◆ Information provided
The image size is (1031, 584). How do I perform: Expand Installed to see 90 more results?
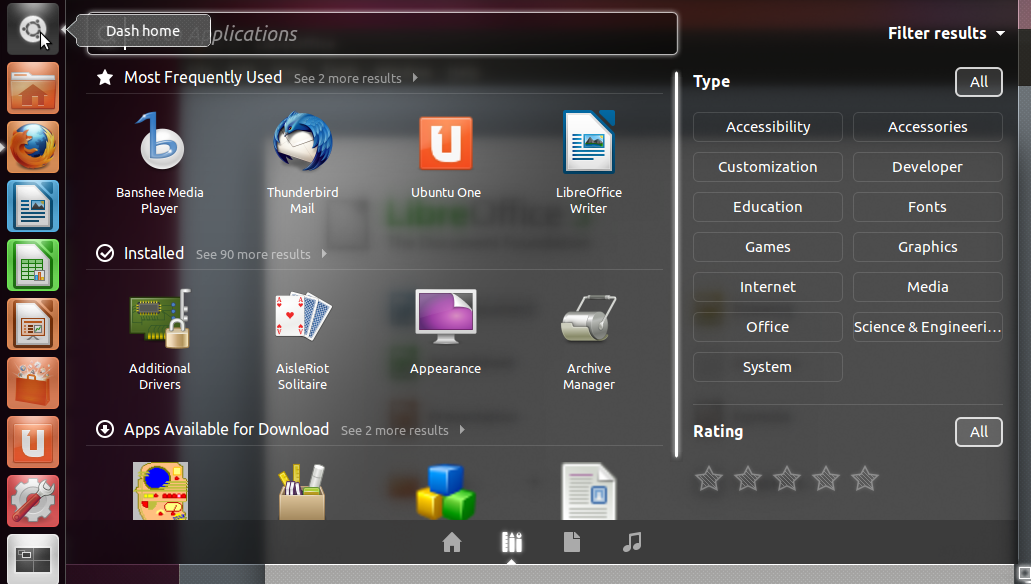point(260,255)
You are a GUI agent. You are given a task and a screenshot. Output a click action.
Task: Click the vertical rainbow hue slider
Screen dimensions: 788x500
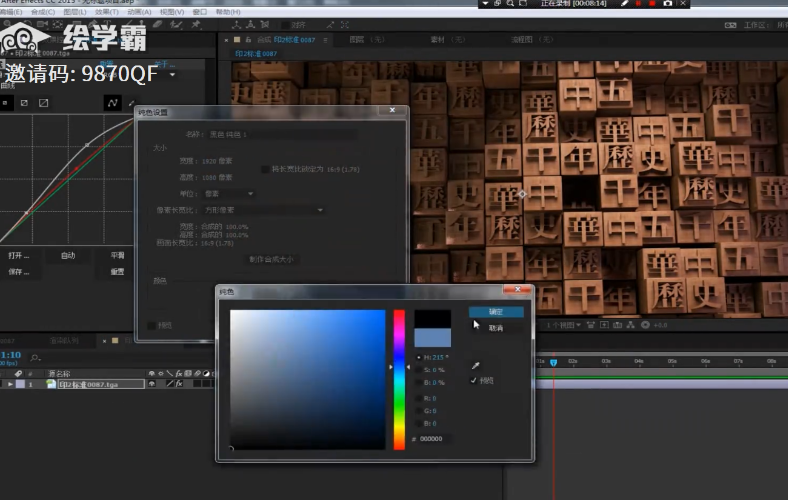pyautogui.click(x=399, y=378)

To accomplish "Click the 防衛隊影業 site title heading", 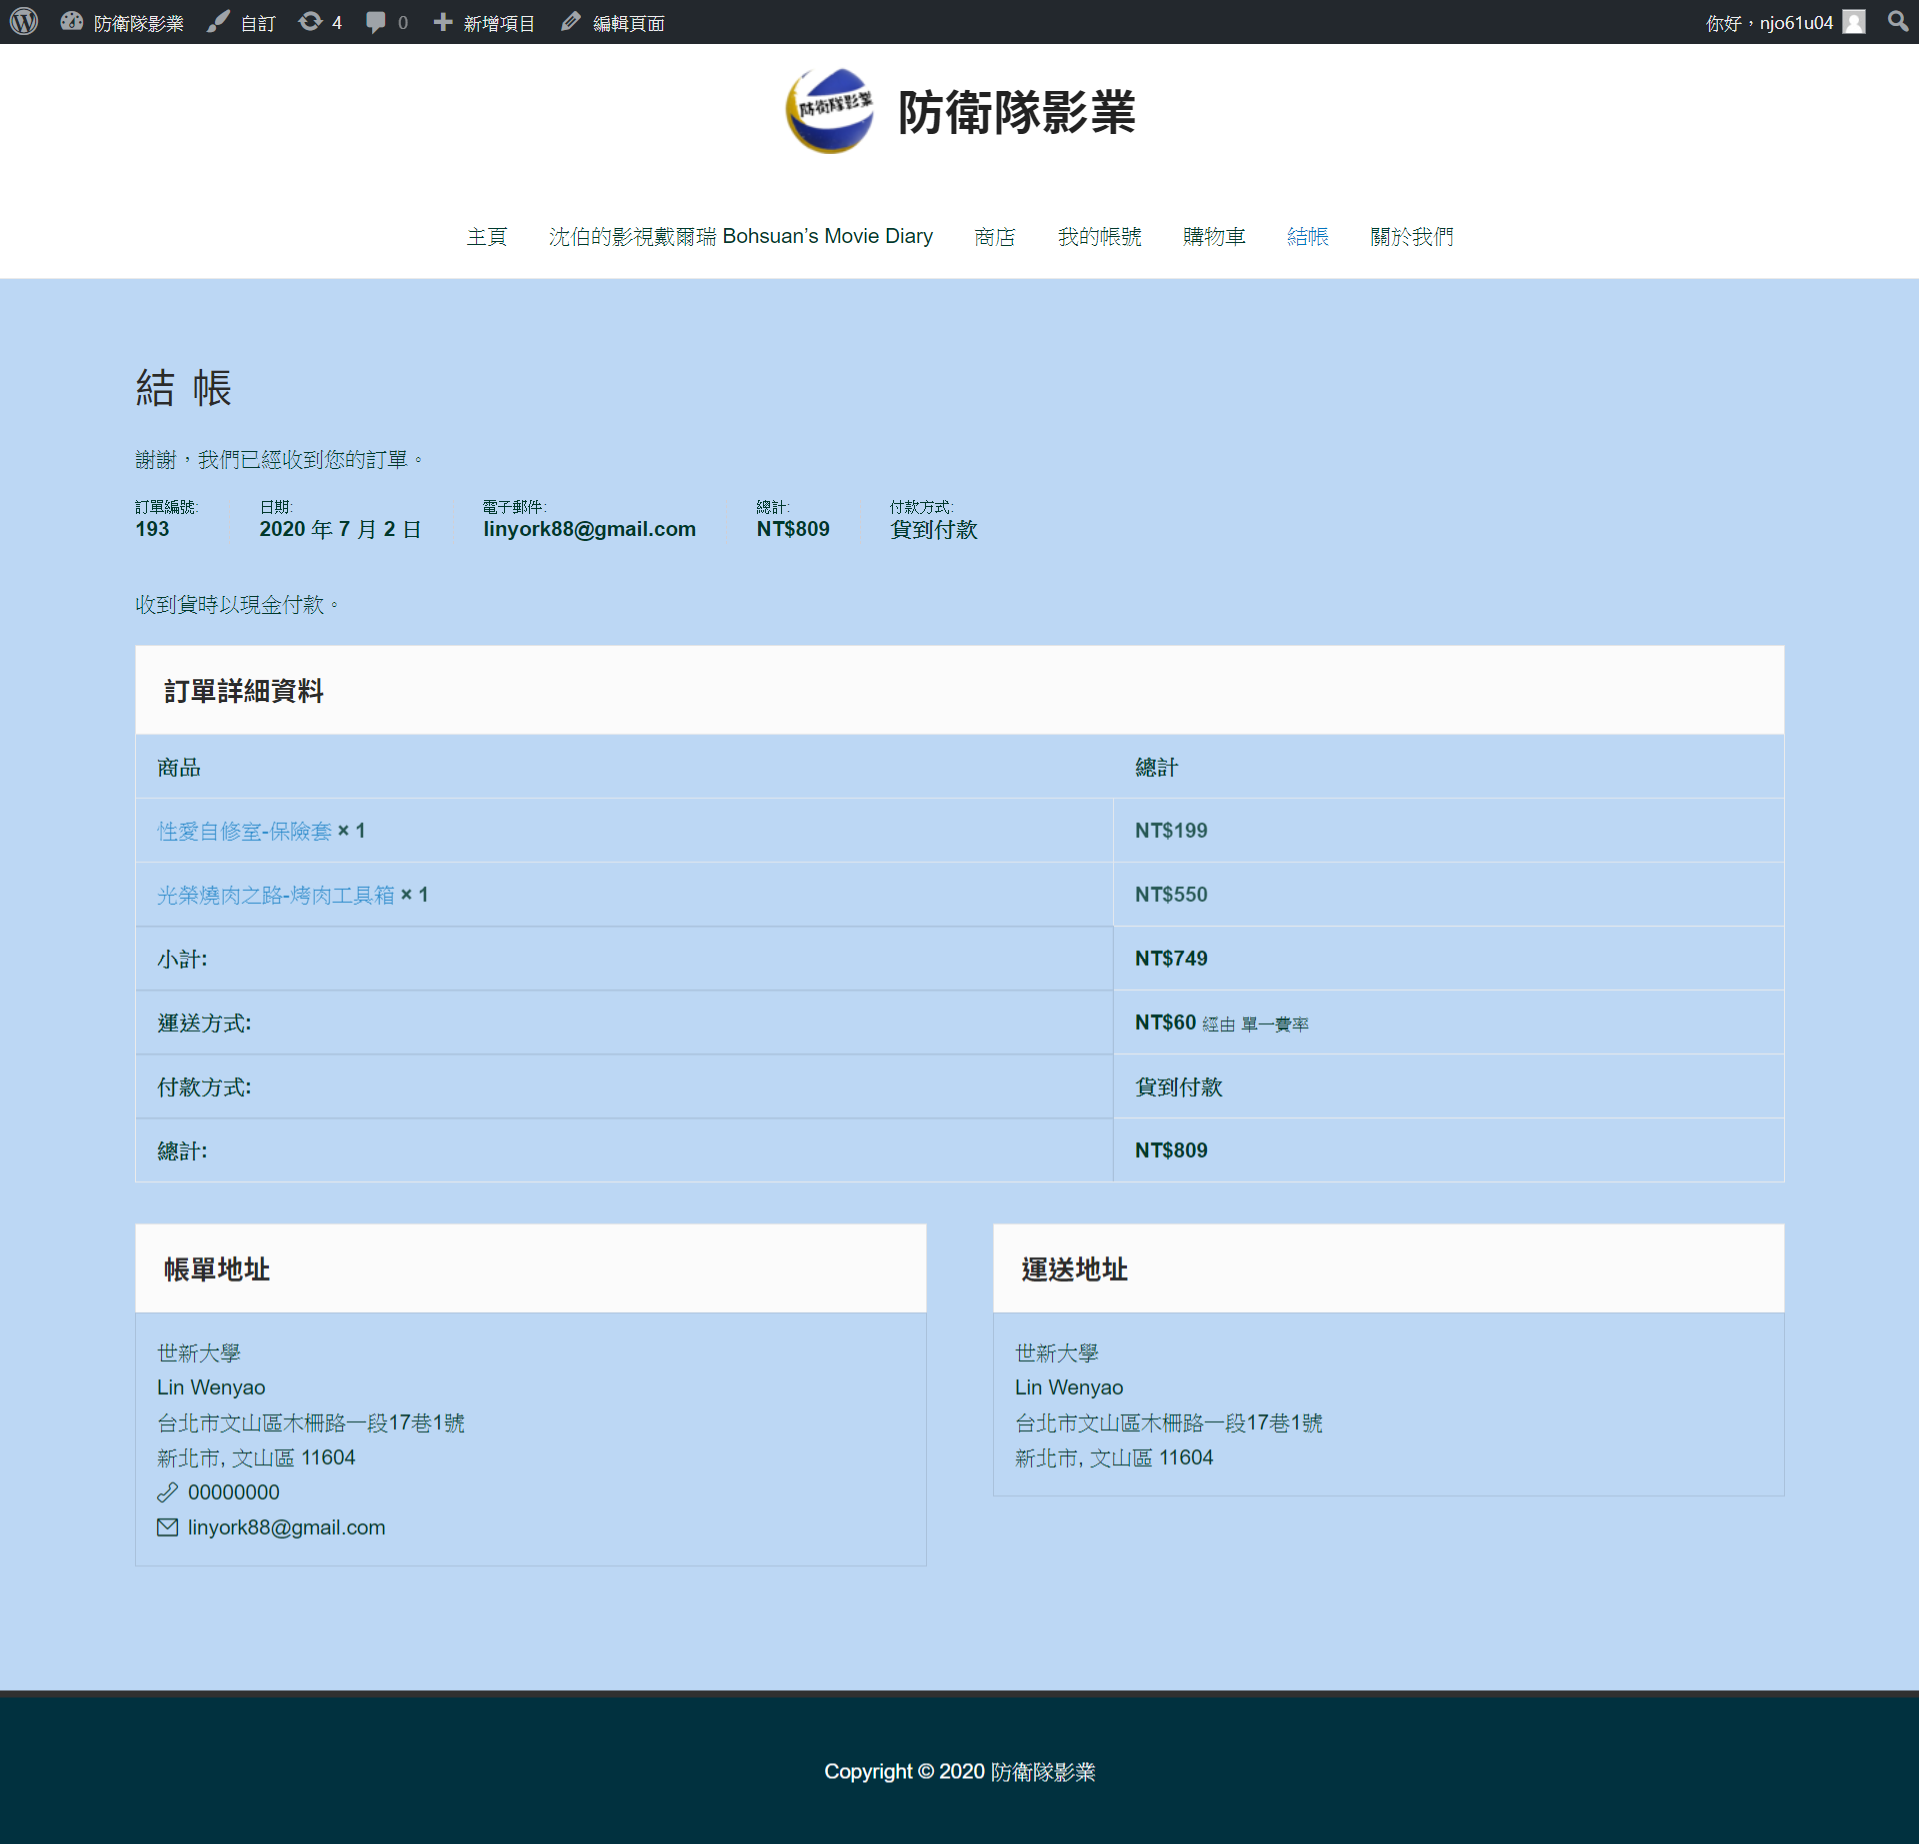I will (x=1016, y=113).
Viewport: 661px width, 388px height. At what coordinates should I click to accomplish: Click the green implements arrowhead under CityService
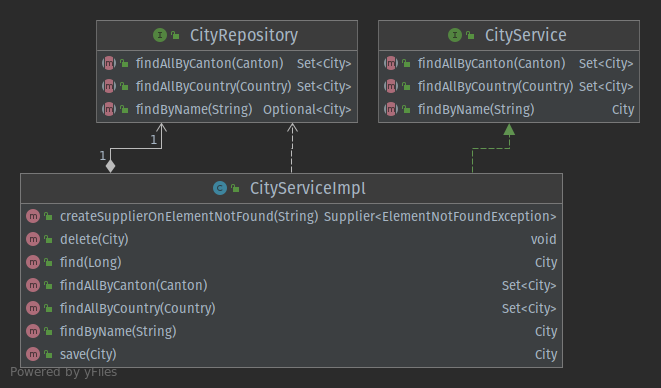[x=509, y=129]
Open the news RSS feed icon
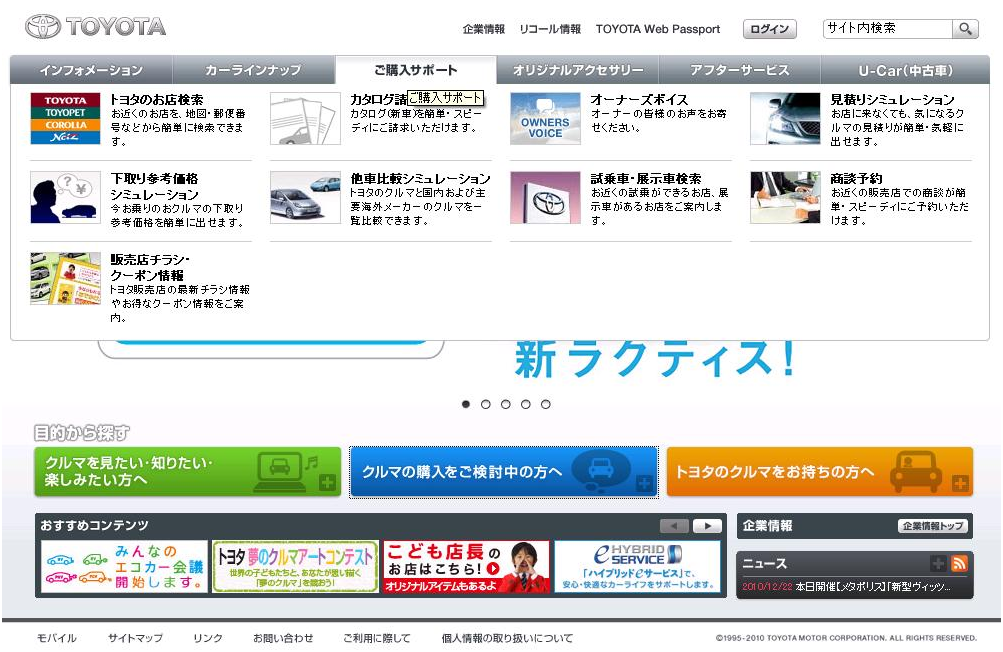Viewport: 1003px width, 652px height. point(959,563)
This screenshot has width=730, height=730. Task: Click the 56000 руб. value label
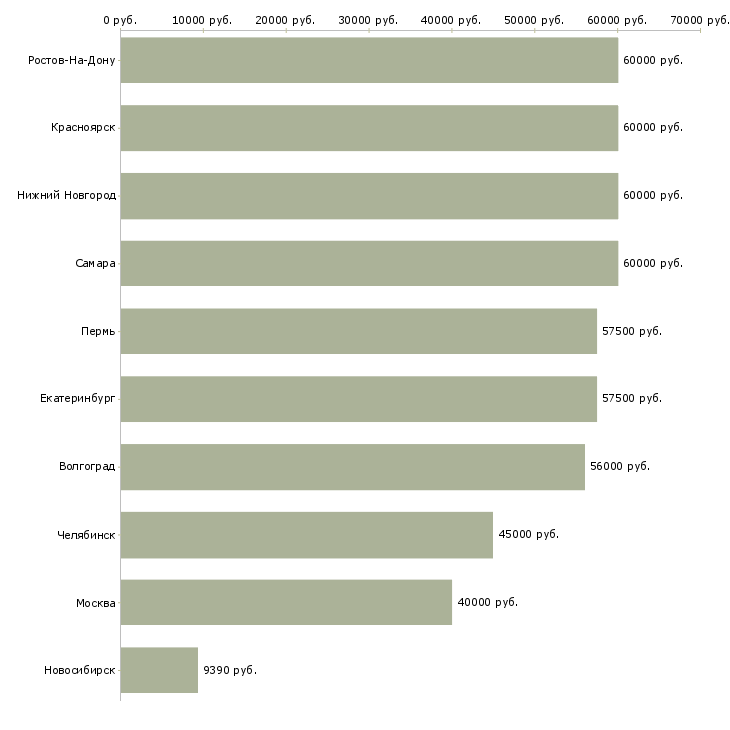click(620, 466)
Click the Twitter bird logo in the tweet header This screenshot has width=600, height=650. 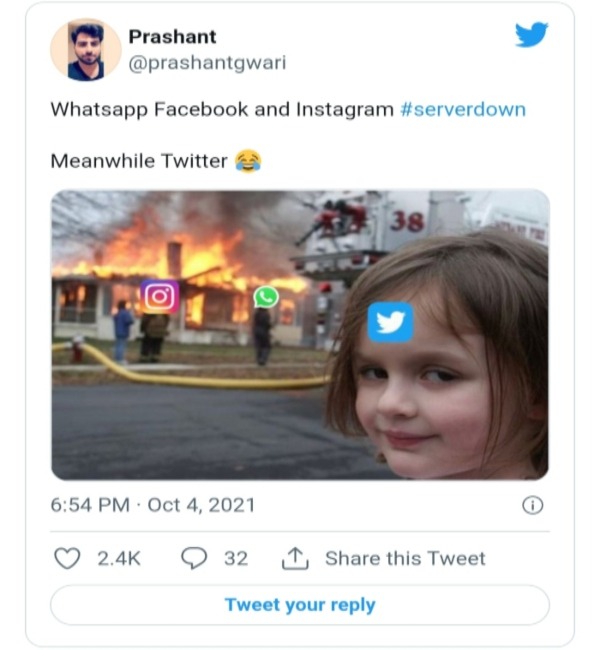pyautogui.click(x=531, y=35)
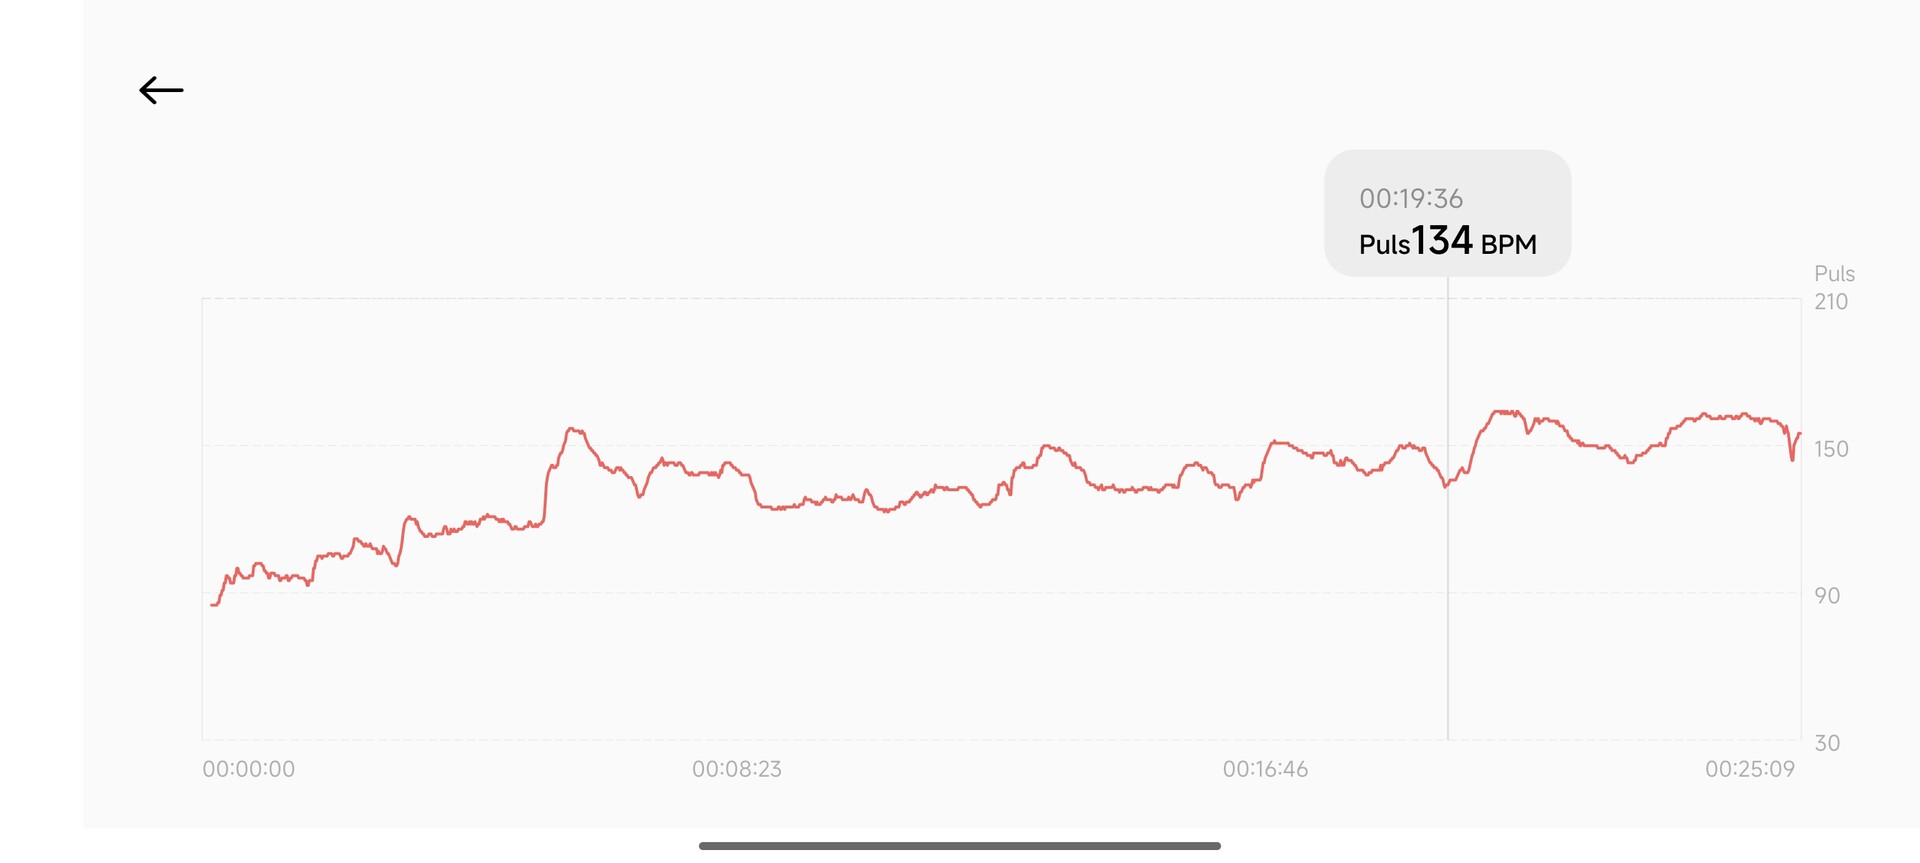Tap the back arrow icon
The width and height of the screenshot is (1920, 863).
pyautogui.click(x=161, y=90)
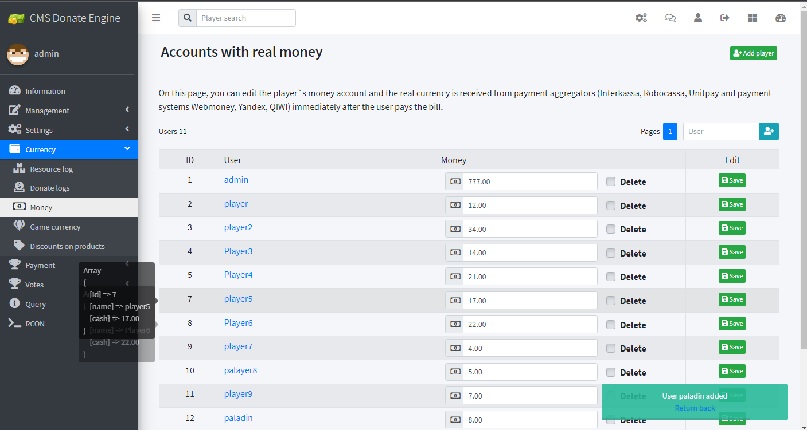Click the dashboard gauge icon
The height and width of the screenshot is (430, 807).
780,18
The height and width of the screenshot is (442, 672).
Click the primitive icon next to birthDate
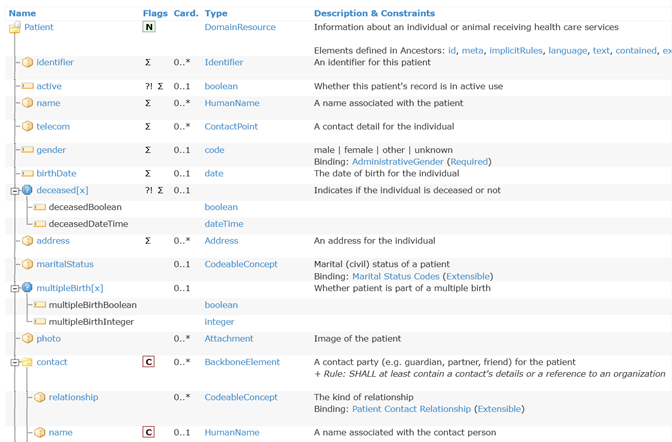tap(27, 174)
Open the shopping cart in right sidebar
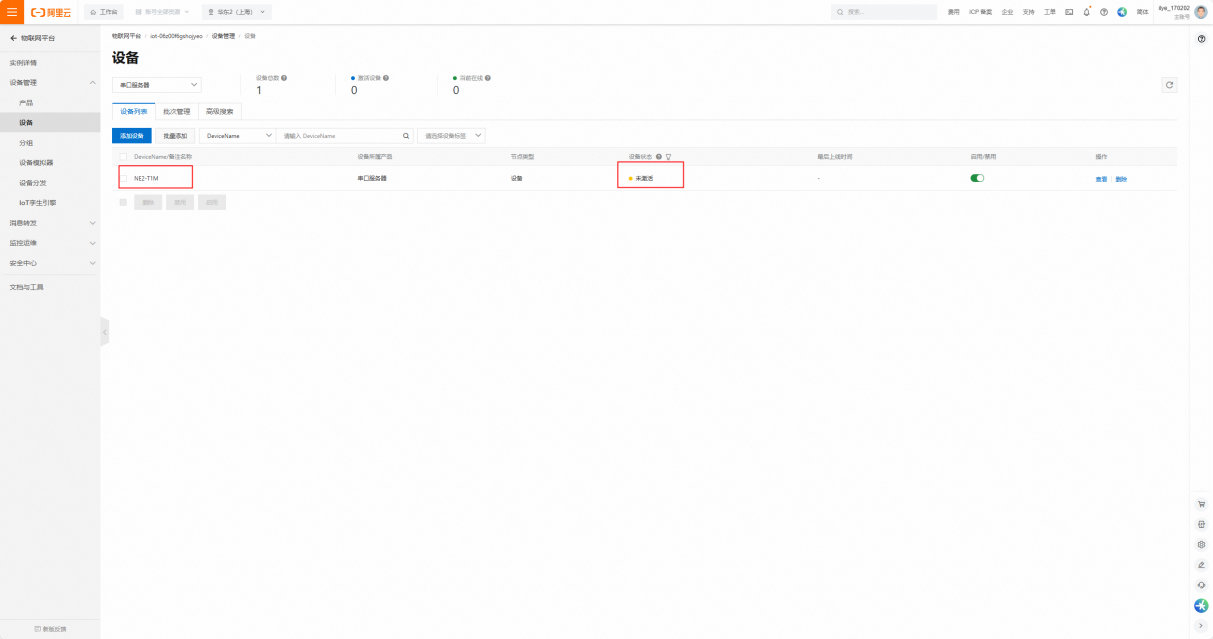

◆ Activity
Beginning with the line that contains "Click the primitive icon next to birthDate" and ending with the final line of the material, reproduce those lines exactly and nothing else. Omit the pictures.

◆ Answer section
Click the primitive icon next to birthDate
tap(27, 174)
Open the shopping cart in right sidebar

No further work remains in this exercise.